While the key finding is the impact of the quantity on a substantive outcome, Table 5 also displays how linked social media and survey data can provide additional insights. In particular, respondents with a greater number of followers (in the Bing coded count model) are more likely to provide an “unhappy” response. This result deserves further exploration and is one that is only possible to identify using similarly linked data. Only two other variables show a significant relationship to the general happiness outcome. Controlling for both social media and other survey variables, women and those employed are also significantly more likely to give “unhappy” responses. The combination of results from both social media and survey data are suggestive of the varied analyses this type of data linkage can provide.

5 Discussion

Linked Twitter and survey data provide a novel data source that is greater than the sum of its parts. However, even after respondents have given their consent and provided Twitter usernames, it is important to understand the analytical limitations. Recent research exploring Reddit social media data similarly points out the importance of understanding the data, and that differences in amounts of data can impact analyses (Amaya et al. [2]). We expand on these ideas by linking Twitter data from survey respondents directly to their survey responses and provide initial evidence on the impact the amount of data collected from Twitter can have on analyses of these linked data. We find some consenters may post nothing, others may post but make their data private, while others may have plenty of posts available for analysis. We note that this is an advantage of the linked approach: a sample directly from the Twitter API is a sample of tweets and therefore misses out those people who do not post. By linking to survey data, we also know who does not post, and can possibly account for it.
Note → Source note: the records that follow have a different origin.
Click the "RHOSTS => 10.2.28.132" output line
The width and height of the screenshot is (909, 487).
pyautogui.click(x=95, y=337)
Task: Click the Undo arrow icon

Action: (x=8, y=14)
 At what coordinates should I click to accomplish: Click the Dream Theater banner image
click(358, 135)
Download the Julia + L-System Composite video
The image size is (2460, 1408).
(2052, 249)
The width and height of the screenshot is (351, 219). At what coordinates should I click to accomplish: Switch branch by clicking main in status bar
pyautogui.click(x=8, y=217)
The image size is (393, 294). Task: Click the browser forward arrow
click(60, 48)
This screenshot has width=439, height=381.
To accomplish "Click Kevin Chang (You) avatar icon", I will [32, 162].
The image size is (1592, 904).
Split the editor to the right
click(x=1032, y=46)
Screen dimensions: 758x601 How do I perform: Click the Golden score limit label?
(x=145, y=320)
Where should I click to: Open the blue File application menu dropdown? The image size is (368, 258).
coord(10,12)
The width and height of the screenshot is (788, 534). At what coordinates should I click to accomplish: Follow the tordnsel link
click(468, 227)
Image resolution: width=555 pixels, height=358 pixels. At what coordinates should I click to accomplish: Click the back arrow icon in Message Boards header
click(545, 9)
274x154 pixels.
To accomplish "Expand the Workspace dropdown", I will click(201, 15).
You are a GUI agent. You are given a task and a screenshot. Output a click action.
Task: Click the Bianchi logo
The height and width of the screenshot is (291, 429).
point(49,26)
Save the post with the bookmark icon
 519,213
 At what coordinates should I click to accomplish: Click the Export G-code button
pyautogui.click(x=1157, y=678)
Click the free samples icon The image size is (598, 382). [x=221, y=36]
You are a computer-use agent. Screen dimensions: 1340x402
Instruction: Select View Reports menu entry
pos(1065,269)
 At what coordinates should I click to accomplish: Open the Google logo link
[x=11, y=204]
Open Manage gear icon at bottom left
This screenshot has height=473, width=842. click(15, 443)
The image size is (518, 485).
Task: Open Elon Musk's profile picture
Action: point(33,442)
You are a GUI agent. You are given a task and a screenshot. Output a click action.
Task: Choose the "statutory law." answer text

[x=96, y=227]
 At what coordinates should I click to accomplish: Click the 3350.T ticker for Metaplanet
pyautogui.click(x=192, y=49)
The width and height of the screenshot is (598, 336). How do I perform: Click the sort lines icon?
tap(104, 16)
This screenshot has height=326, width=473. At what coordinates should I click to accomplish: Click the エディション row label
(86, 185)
Our research focuses on the nature of linked survey and social media in regard to the differences in the amount of data created by respondents posting on Twitter. In particular, we explore whether the variation in data obtained from survey respondents’ Twitter account is related to individual characteristics and whether such variation can impact analyses of linked data. On both counts, the results illustrate important outcomes that should be considered by researchers using this methodology. The amount posted varies greatly, as do the number of friends and followers on the site. A strong positive relationship exists between the number of followers and posting behavior, although the directionality of this relationship needs further exploration. Importantly, the analyses provide some evidence that differences in content production are related to gender and educational attainment, but not to other important covariates. Given the finding that women and less educated individuals may post less (at least in the IP), there is a need for further exploration about the impact this may have when using the linked data in substantive research. As much research using Twitter is concerned with volume of content (e.g. to see what is ‘trending’), this paper has demonstrated that some demographic groups may be under-represented in such studies as they tweet less.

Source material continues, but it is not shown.